* _WHAT IS EXPECTED_: All of the data below needs to be set down once more, exactly as written.

Saved entries:
========================
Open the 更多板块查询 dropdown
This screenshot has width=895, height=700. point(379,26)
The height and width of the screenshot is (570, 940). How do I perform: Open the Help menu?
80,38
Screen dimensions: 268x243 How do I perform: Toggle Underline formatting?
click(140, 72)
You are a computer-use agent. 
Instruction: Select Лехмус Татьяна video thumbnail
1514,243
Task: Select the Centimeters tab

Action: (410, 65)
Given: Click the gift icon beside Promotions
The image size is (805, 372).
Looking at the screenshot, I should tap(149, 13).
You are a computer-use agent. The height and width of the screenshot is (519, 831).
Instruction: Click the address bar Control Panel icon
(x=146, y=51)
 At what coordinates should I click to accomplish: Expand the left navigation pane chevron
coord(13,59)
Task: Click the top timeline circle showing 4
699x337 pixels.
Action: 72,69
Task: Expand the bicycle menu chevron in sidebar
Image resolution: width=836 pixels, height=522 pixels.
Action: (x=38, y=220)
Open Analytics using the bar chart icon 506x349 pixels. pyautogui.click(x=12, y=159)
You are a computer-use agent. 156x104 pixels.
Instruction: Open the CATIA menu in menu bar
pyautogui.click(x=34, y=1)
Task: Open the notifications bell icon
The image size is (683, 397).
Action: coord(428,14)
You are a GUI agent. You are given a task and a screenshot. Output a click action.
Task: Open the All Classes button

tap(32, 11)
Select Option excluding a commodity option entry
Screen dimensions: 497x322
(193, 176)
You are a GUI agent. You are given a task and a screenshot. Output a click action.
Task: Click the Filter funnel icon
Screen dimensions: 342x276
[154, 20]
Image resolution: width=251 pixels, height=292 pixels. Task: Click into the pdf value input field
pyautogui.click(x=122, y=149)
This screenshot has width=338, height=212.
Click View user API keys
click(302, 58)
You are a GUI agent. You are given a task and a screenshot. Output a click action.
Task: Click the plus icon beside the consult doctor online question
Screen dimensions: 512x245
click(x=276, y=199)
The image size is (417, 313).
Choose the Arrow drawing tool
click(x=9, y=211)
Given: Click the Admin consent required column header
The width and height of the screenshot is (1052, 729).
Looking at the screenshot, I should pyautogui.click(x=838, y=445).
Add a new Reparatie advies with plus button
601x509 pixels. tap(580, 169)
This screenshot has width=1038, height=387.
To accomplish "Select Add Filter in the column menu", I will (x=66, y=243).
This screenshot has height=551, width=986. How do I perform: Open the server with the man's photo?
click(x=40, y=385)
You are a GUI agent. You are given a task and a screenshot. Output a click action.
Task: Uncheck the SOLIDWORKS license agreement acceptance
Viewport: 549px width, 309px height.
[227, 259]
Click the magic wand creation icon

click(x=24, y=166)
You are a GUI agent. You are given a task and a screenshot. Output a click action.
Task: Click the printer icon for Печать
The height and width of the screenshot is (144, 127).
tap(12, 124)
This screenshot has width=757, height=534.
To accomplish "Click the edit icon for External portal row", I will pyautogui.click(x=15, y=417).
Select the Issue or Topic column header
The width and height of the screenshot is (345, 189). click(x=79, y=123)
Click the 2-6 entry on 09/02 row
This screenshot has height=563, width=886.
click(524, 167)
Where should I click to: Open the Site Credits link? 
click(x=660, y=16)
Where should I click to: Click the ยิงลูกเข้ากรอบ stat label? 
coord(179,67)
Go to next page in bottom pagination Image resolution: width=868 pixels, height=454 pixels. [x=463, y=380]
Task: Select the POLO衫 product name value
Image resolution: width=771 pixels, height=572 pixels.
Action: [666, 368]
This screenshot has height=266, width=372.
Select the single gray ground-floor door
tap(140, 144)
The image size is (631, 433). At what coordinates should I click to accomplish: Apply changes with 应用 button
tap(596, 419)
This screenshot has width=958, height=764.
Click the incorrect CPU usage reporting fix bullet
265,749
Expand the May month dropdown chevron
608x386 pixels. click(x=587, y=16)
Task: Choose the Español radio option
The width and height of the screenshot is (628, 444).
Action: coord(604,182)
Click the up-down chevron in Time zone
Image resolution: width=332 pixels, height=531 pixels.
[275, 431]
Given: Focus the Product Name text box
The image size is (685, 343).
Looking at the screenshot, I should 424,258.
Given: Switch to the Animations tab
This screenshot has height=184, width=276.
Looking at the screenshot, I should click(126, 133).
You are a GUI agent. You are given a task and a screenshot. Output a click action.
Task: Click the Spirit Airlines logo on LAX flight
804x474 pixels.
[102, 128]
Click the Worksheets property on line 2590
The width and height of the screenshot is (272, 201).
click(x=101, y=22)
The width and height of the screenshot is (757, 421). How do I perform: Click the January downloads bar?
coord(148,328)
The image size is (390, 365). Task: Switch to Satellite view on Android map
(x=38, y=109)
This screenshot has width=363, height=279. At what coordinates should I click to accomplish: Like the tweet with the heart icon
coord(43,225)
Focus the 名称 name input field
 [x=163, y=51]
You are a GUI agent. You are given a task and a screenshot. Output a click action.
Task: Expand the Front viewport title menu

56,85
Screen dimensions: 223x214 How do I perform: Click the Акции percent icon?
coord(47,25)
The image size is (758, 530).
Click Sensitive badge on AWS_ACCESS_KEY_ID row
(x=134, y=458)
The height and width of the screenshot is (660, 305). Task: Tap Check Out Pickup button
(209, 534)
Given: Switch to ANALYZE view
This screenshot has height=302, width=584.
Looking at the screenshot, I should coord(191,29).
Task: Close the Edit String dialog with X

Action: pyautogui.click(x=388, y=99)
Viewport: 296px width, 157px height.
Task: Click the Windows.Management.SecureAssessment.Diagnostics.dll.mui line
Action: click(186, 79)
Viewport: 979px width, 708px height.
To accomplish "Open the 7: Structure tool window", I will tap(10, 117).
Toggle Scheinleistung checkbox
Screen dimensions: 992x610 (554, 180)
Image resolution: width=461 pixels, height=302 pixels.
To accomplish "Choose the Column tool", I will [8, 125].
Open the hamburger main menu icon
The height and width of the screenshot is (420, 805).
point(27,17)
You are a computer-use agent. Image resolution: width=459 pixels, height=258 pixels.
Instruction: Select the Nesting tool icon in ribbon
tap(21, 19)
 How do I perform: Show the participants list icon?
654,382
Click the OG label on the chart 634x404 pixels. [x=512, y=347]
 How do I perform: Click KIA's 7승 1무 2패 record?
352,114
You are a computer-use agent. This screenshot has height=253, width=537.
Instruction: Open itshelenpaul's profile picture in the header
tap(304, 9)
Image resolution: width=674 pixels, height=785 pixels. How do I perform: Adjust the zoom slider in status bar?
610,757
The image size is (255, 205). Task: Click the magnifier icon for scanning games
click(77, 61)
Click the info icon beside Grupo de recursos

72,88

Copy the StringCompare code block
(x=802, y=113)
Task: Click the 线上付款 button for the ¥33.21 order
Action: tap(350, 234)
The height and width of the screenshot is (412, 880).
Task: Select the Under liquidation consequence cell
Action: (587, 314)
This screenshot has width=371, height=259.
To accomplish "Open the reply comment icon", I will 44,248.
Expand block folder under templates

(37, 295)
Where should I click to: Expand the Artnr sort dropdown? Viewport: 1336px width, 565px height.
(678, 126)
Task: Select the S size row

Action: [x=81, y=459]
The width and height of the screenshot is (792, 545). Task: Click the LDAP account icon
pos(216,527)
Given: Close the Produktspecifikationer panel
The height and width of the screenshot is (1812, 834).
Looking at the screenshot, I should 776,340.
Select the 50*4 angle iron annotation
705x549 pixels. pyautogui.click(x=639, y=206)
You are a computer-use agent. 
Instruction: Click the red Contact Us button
========================
* _RESPONSE AREA_:
Open the 更多板块查询 dropdown
This screenshot has width=895, height=700. point(379,26)
The height and width of the screenshot is (570, 940). How do I perform: Open the Help menu?
80,38
Screen dimensions: 268x243 How do I perform: Toggle Underline formatting?
click(140, 72)
You are a computer-use agent. 
Instruction: Select Лехмус Татьяна video thumbnail
1514,243
Task: Select the Centimeters tab

Action: (410, 65)
Given: Click the gift icon beside Promotions
The image size is (805, 372).
Looking at the screenshot, I should tap(149, 13).
You are a computer-use agent. The height and width of the screenshot is (519, 831).
Instruction: Click the address bar Control Panel icon
(x=146, y=51)
 At what coordinates should I click to accomplish: Expand the left navigation pane chevron
coord(13,59)
Task: Click the top timeline circle showing 4
699x337 pixels.
Action: 72,69
Task: Expand the bicycle menu chevron in sidebar
Image resolution: width=836 pixels, height=522 pixels.
Action: (x=38, y=220)
Open Analytics using the bar chart icon 506x349 pixels. pyautogui.click(x=12, y=159)
You are a computer-use agent. 156x104 pixels.
Instruction: Open the CATIA menu in menu bar
pyautogui.click(x=34, y=1)
Task: Open the notifications bell icon
The image size is (683, 397).
Action: coord(428,14)
You are a GUI agent. You are given a task and a screenshot. Output a click action.
Task: Open the All Classes button

tap(32, 11)
Select Option excluding a commodity option entry
Screen dimensions: 497x322
(193, 176)
You are a GUI agent. You are given a task and a screenshot. Output a click action.
Task: Click the Filter funnel icon
Screen dimensions: 342x276
[154, 20]
Image resolution: width=251 pixels, height=292 pixels. Task: Click into the pdf value input field
pyautogui.click(x=122, y=149)
This screenshot has width=338, height=212.
Click View user API keys
click(302, 58)
You are a GUI agent. You are given a task and a screenshot. Output a click action.
Task: Click the plus icon beside the consult doctor online question
Screen dimensions: 512x245
click(x=276, y=199)
The image size is (417, 313).
Choose the Arrow drawing tool
click(x=9, y=211)
Given: Click the Admin consent required column header
The width and height of the screenshot is (1052, 729).
Looking at the screenshot, I should pyautogui.click(x=838, y=445).
Add a new Reparatie advies with plus button
601x509 pixels. tap(580, 169)
This screenshot has width=1038, height=387.
To accomplish "Select Add Filter in the column menu", I will (x=66, y=243).
This screenshot has height=551, width=986. How do I perform: Open the server with the man's photo?
click(x=40, y=385)
You are a GUI agent. You are given a task and a screenshot. Output a click action.
Task: Uncheck the SOLIDWORKS license agreement acceptance
Viewport: 549px width, 309px height.
[227, 259]
Click the magic wand creation icon

click(x=24, y=166)
You are a GUI agent. You are given a task and a screenshot. Output a click action.
Task: Click the printer icon for Печать
The height and width of the screenshot is (144, 127).
tap(12, 124)
This screenshot has width=757, height=534.
To accomplish "Click the edit icon for External portal row", I will pyautogui.click(x=15, y=417).
Select the Issue or Topic column header
The width and height of the screenshot is (345, 189). click(x=79, y=123)
Click the 2-6 entry on 09/02 row
This screenshot has height=563, width=886.
click(524, 167)
Where should I click to: Open the Site Credits link? 
click(x=660, y=16)
Where should I click to: Click the ยิงลูกเข้ากรอบ stat label? 
coord(179,67)
Go to next page in bottom pagination Image resolution: width=868 pixels, height=454 pixels. [x=463, y=380]
Task: Select the POLO衫 product name value
Image resolution: width=771 pixels, height=572 pixels.
Action: [666, 368]
This screenshot has height=266, width=372.
Select the single gray ground-floor door
tap(140, 144)
The image size is (631, 433). At what coordinates should I click to accomplish: Apply changes with 应用 button
tap(596, 419)
This screenshot has width=958, height=764.
Click the incorrect CPU usage reporting fix bullet
265,749
Expand the May month dropdown chevron
608x386 pixels. click(x=587, y=16)
Task: Choose the Español radio option
The width and height of the screenshot is (628, 444).
Action: coord(604,182)
Click the up-down chevron in Time zone
Image resolution: width=332 pixels, height=531 pixels.
[275, 431]
Given: Focus the Product Name text box
The image size is (685, 343).
Looking at the screenshot, I should 424,258.
Given: Switch to the Animations tab
This screenshot has height=184, width=276.
Looking at the screenshot, I should click(126, 133).
You are a GUI agent. You are given a task and a screenshot. Output a click action.
Task: Click the Spirit Airlines logo on LAX flight
804x474 pixels.
[102, 128]
Click the Worksheets property on line 2590
The width and height of the screenshot is (272, 201).
click(x=101, y=22)
The width and height of the screenshot is (757, 421). How do I perform: Click the January downloads bar?
coord(148,328)
The image size is (390, 365). Task: Switch to Satellite view on Android map
(x=38, y=109)
This screenshot has width=363, height=279. At what coordinates should I click to accomplish: Like the tweet with the heart icon
coord(43,225)
Focus the 名称 name input field
 [x=163, y=51]
You are a GUI agent. You are given a task and a screenshot. Output a click action.
Task: Expand the Front viewport title menu

56,85
Screen dimensions: 223x214 How do I perform: Click the Акции percent icon?
coord(47,25)
The image size is (758, 530).
Click Sensitive badge on AWS_ACCESS_KEY_ID row
(x=134, y=458)
The height and width of the screenshot is (660, 305). Task: Tap Check Out Pickup button
(209, 534)
Given: Switch to ANALYZE view
This screenshot has height=302, width=584.
Looking at the screenshot, I should coord(191,29).
Task: Close the Edit String dialog with X

Action: pyautogui.click(x=388, y=99)
Viewport: 296px width, 157px height.
Task: Click the Windows.Management.SecureAssessment.Diagnostics.dll.mui line
Action: click(186, 79)
Viewport: 979px width, 708px height.
To accomplish "Open the 7: Structure tool window", I will tap(10, 117).
Toggle Scheinleistung checkbox
Screen dimensions: 992x610 (554, 180)
Image resolution: width=461 pixels, height=302 pixels.
To accomplish "Choose the Column tool", I will [8, 125].
Open the hamburger main menu icon
The height and width of the screenshot is (420, 805).
point(27,17)
You are a computer-use agent. Image resolution: width=459 pixels, height=258 pixels.
Instruction: Select the Nesting tool icon in ribbon
tap(21, 19)
 How do I perform: Show the participants list icon?
654,382
Click the OG label on the chart 634x404 pixels. [x=512, y=347]
 How do I perform: Click KIA's 7승 1무 2패 record?
352,114
You are a computer-use agent. This screenshot has height=253, width=537.
Instruction: Open itshelenpaul's profile picture in the header
tap(304, 9)
Image resolution: width=674 pixels, height=785 pixels. How do I perform: Adjust the zoom slider in status bar?
610,757
The image size is (255, 205). Task: Click the magnifier icon for scanning games
click(77, 61)
Click the info icon beside Grupo de recursos

72,88

Copy the StringCompare code block
(x=802, y=113)
Task: Click the 线上付款 button for the ¥33.21 order
Action: tap(350, 234)
The height and width of the screenshot is (412, 880).
Task: Select the Under liquidation consequence cell
Action: (587, 314)
This screenshot has width=371, height=259.
To accomplish "Open the reply comment icon", I will 44,248.
Expand block folder under templates

(37, 295)
Where should I click to: Expand the Artnr sort dropdown? Viewport: 1336px width, 565px height.
(678, 126)
Task: Select the S size row

Action: [x=81, y=459]
The width and height of the screenshot is (792, 545). Task: Click the LDAP account icon
pos(216,527)
Given: Close the Produktspecifikationer panel
The height and width of the screenshot is (1812, 834).
Looking at the screenshot, I should 776,340.
Select the 50*4 angle iron annotation
705x549 pixels. pyautogui.click(x=639, y=206)
You are a computer-use agent. 
Instruction: Click the red Contact Us button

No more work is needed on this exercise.